EXERCISE INSTRUCTIONS
1. In the forum thread on rethinking the purpose of the corporation, what three things are given as the means by which the worldwide customer base will become more discerning over time?
2. Could you extend the forum thread on rethinking the purpose of the corporation, picking up after its final sentence?

#### TEXT SEGMENT ####

We must rethink the purpose of the corporation - paulpauper
https://www.ft.com/content/786144bc-fc93-11e8-ac00-57a2a826423e
======
ethiclub
Without paywall: [https://outline.com/PUAZEj](https://outline.com/PUAZEj)

Much of this can be summarized as "Modern business must acknowledge the nuance
of modern demand."

The traditional phrasing 'maximise profit' is still valid - It's people's
perception of what 'profit' means that needs to change, or even just
perception on how to most effectively gain that profit.

This is a good thing. Consumers are starting to demand that products cater for
all stakeholders - Not just themselves. Externalities are being offset.
Organizations that purely look at the bottom line (tangible $) are missing the
point (and by extension alienating a new and growing type of consumer) - There
are hidden costs & benefits to consider. Saving $1 in costs could cost $2 in
brand perception.

A more discerning worldwide customer base over time (through education,
technology, availability of information) will force capitalism to shift. The
premium tier is already transitioning over to more 'holistic' capitalism,
where companies will identify and address all externalities. The wedge at the
bottom is the issue - The mass produced, 'use once' plastic widgets. Consumers
without $ can't afford to look at higher tiers of Maslow's hierarchy, so
demand is closer to a simple, traditional model (function + price).

#### SUPPLIED RECORDS ####

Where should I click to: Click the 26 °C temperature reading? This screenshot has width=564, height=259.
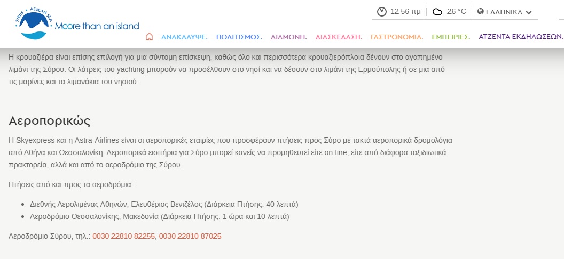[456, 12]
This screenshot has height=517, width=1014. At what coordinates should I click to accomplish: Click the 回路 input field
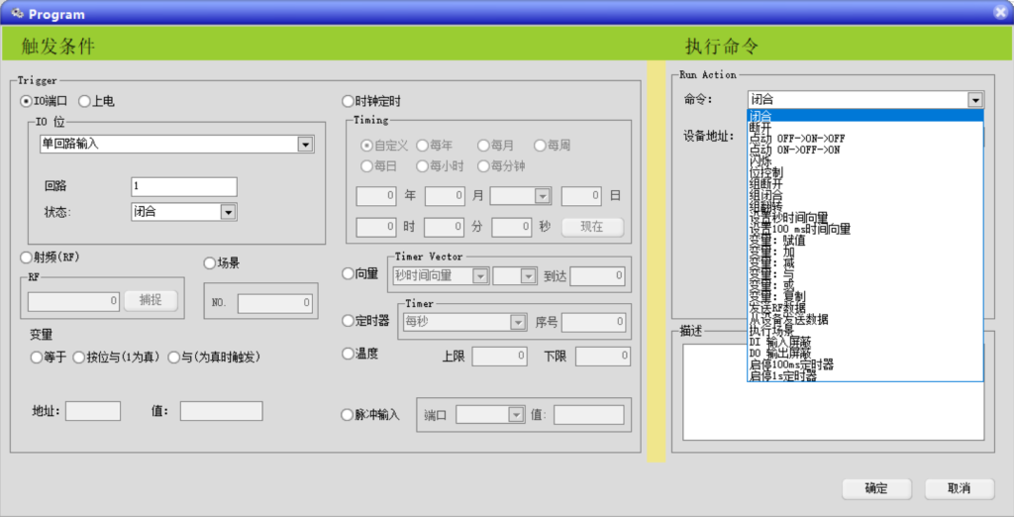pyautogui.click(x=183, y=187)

####
#### SUPPLIED RECORDS ####

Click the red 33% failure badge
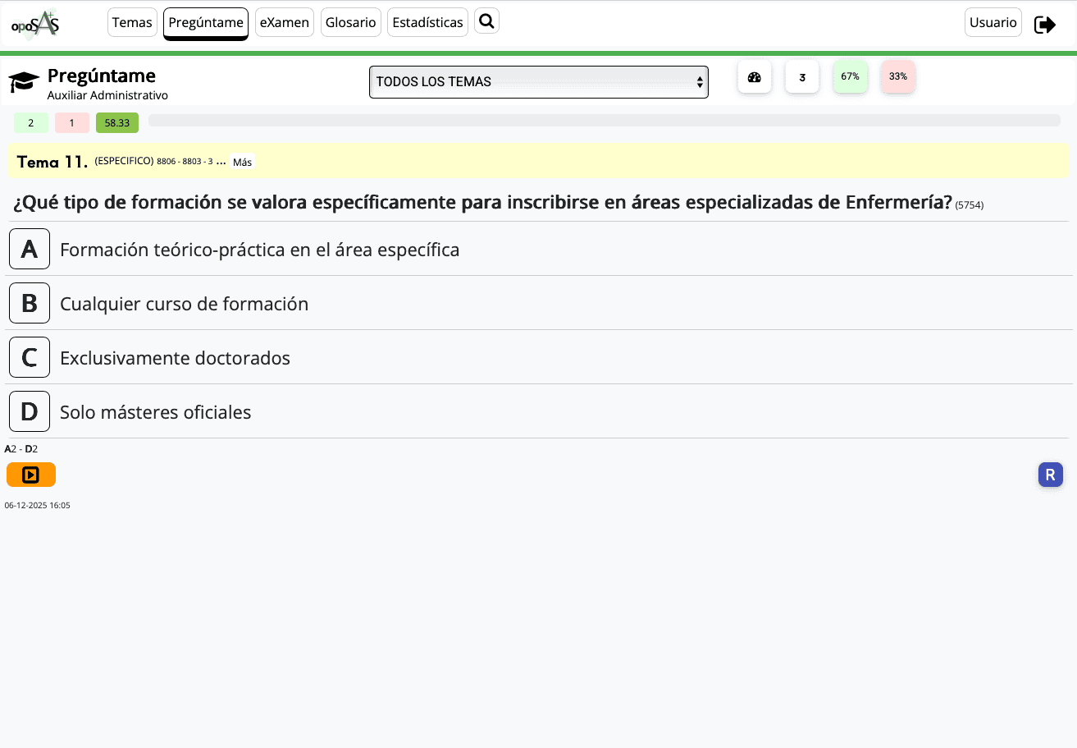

####
#### SUPPLIED RECORDS ####

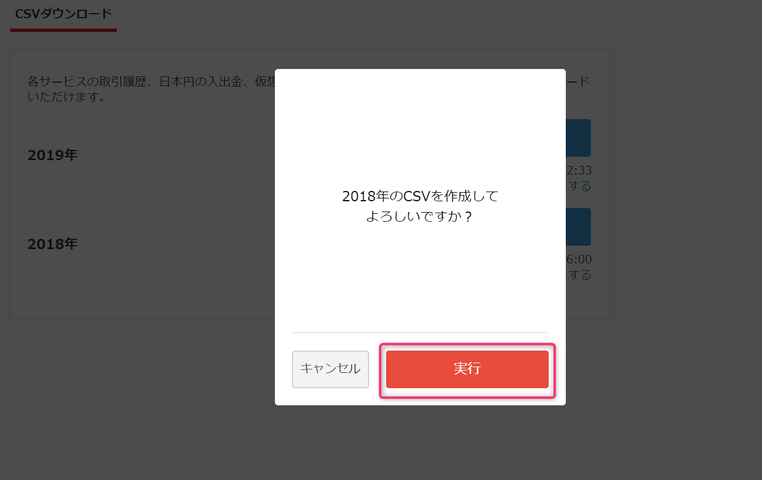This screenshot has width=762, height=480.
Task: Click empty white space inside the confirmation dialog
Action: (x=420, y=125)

####

ANSWERS IN ORDER
1. Education, technology, and availability of information.

2.
This is an inevitable and arguably sensible way to transition to more ethical
capitalism anyway - As Tesla have correctly applied (target premium tier, then
work downwards). Discerning customers are the ones with disposable $ - They
can afford to shoulder some of the offsets, and they can afford to care about
such things and start to demand them.

The question still exists though - Will the 'cheap' end of markets resolve
themselves by adopting proven technology from above? (Once premium tiers have
introduced maturity and economies of scale for ethical operations, then it is
viable for lower quality products). And will all consumers become discerning
and conscious enough about externalities to help swing this shift? The cynical
answer is no, which moves us to the argument that legislative state
intervention is absolutely necessary to prevent future costs* (e.g. mass
migration from climate change).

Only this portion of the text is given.